> [Given records]:

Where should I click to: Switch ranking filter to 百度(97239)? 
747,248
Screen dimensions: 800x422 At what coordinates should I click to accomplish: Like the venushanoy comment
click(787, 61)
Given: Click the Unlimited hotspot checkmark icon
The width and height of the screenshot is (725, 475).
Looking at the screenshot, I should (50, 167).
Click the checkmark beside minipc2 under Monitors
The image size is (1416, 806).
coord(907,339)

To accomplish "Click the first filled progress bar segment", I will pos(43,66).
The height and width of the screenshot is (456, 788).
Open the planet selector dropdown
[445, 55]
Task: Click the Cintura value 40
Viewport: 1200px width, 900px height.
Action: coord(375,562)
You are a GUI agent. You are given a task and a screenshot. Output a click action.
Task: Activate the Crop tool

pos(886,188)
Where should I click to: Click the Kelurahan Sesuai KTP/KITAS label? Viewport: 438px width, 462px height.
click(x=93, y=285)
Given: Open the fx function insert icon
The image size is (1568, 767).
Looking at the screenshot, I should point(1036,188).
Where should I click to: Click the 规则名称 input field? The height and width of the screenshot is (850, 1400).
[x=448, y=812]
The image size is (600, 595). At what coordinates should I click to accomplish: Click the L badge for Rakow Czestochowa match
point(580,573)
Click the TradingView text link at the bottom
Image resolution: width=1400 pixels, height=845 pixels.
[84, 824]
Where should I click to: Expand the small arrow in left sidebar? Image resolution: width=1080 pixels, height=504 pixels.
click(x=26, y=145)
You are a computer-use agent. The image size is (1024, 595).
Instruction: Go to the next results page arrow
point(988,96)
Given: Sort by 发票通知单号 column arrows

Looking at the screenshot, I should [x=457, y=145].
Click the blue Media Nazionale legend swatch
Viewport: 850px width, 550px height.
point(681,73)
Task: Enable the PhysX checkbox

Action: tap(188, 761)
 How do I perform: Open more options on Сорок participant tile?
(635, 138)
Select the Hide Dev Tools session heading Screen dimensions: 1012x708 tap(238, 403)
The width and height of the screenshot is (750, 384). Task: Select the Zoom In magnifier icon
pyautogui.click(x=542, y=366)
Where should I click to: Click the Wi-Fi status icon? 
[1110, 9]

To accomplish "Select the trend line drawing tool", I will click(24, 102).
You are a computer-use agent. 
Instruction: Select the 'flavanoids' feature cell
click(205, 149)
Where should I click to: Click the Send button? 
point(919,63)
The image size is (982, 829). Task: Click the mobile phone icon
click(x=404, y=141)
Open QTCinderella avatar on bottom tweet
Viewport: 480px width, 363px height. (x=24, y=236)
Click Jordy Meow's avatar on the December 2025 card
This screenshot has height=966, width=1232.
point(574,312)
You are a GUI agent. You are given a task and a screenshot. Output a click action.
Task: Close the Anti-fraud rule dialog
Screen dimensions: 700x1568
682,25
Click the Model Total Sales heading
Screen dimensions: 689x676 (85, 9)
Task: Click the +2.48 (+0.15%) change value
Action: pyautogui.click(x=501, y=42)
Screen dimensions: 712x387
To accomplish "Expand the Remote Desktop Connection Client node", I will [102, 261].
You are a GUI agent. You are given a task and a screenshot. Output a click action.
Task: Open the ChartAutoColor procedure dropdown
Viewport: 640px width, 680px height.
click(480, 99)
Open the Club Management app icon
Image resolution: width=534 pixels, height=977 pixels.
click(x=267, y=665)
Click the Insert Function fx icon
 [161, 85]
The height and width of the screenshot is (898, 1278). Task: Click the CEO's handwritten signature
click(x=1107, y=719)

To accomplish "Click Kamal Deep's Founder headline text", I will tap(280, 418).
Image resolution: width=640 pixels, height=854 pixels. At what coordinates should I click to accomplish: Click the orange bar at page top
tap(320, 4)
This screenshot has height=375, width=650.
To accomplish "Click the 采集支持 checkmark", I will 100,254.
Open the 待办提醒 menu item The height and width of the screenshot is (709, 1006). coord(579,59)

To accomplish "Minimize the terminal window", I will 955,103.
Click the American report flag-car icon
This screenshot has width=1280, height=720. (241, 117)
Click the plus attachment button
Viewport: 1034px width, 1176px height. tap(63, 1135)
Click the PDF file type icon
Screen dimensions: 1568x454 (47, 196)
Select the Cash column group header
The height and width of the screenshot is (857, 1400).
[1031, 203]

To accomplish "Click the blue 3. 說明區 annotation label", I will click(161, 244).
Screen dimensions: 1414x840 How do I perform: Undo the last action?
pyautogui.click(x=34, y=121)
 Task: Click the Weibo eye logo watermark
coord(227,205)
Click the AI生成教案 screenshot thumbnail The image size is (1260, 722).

> [What the task requires]:
Scan the listing above. Gather each line that contains the word "computer".

> [Solution to the exercise]:
You are a computer-use agent. The image size is (1024, 595).
You are a computer-use agent. 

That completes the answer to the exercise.